Maspin (mammary serine protease inhibitor) is a tumor suppressor gene with inhibitory actions on motility, invasion, metastasis and angiogenesis in human breast and prostate cancer cells. Loss of maspin expression in these cancers correlates with tumor invasiveness and breast cancer recurrence. Recently, we have found that maspin is differentially expressed in the human placenta with maximal expression in the third trimester, which is the period of least cytotrophoblast invasion. There is no other information in the literature on the role of maspin in the human placenta or the female reproductive tract. Our data suggest that maspin may also play a role in the regulation of cell invasion in the human placenta. The down-regulation of maspin expression may be critical at the time of implantation and early placental development, whereas up-regulation of maspin may limit this process at the end of gestation. We hypothesize that the coordinated differential expression of maspin during pregnancy coincides with specific cytotrophoblast functions, specifically, endometrial invasion. Further, the expression of maspin is regulated, at least in part, at the transcriptional level by conditions such as hypoxia during precise periods of placental development.

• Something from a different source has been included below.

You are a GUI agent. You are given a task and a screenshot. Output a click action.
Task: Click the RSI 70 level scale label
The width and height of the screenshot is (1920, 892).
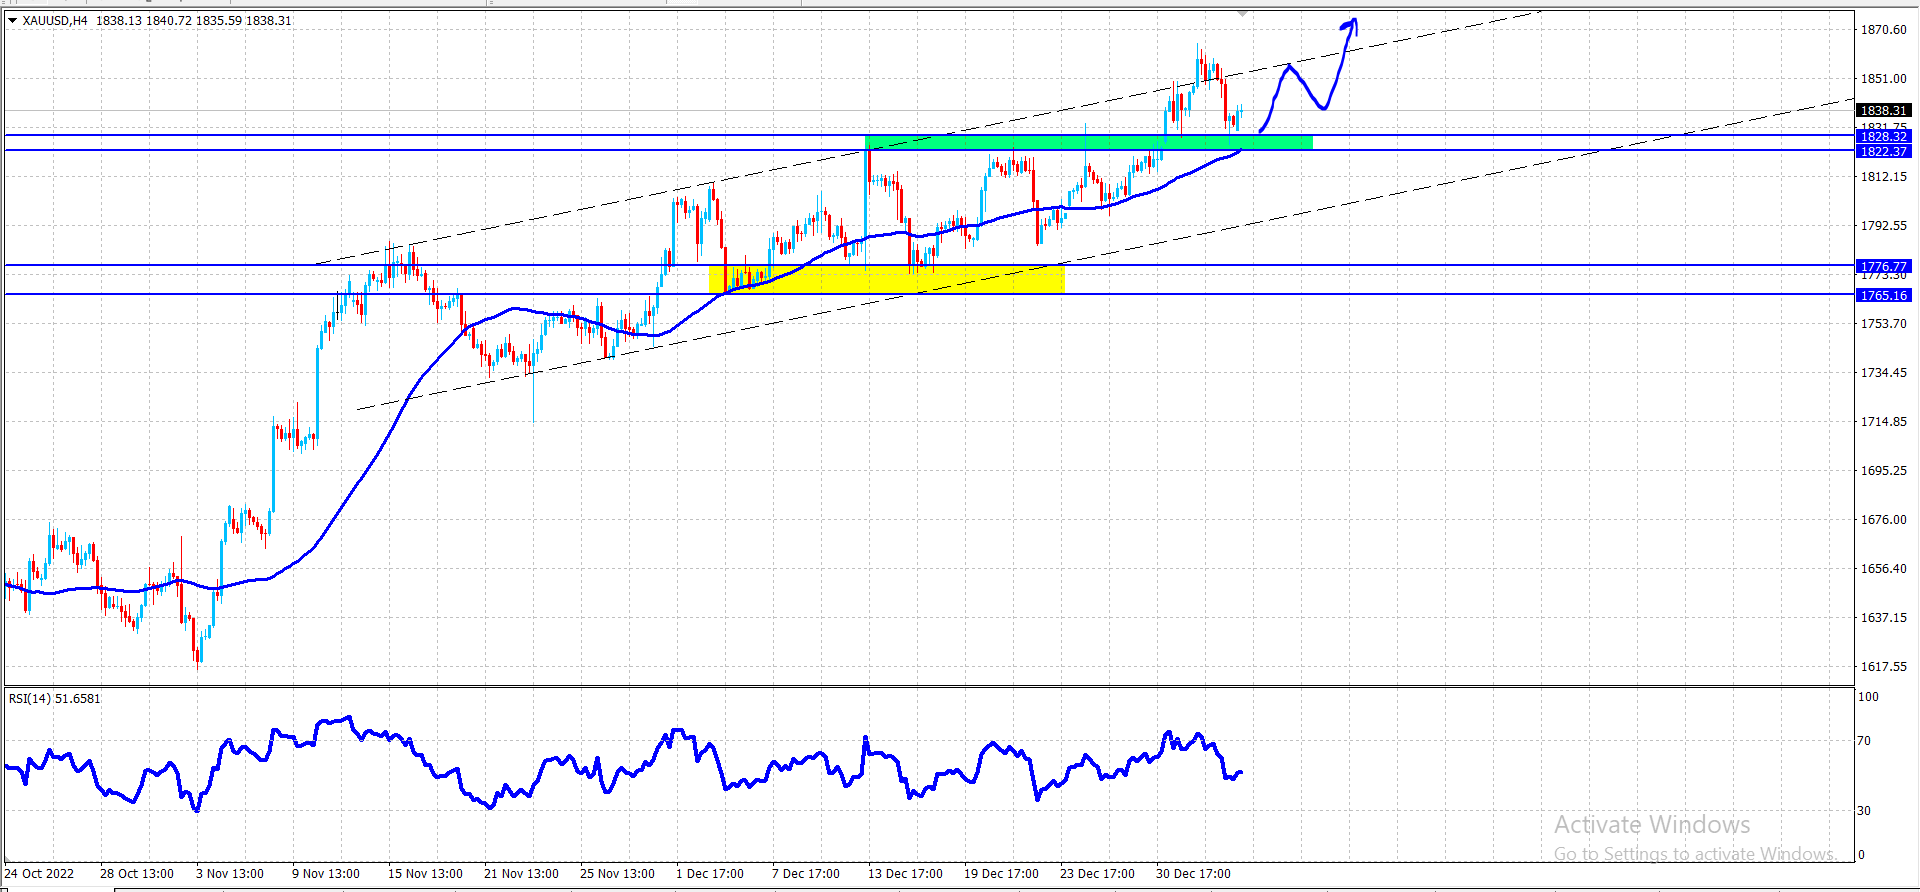click(1864, 741)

The long-term objectives of this project are two-fold: first, to understand the significance and mechanism(s) of action of tumor suppressor genes such as maspin in human placental development and second, to identify pathological processes during gestation arising from alterations of maspin expression. The latter could have profound implications on therapeutic strategies for clinical conditions associated with decreased cytotrophoblast invasion such as preeclampsia and intra-uterine growth restriction (IUGR).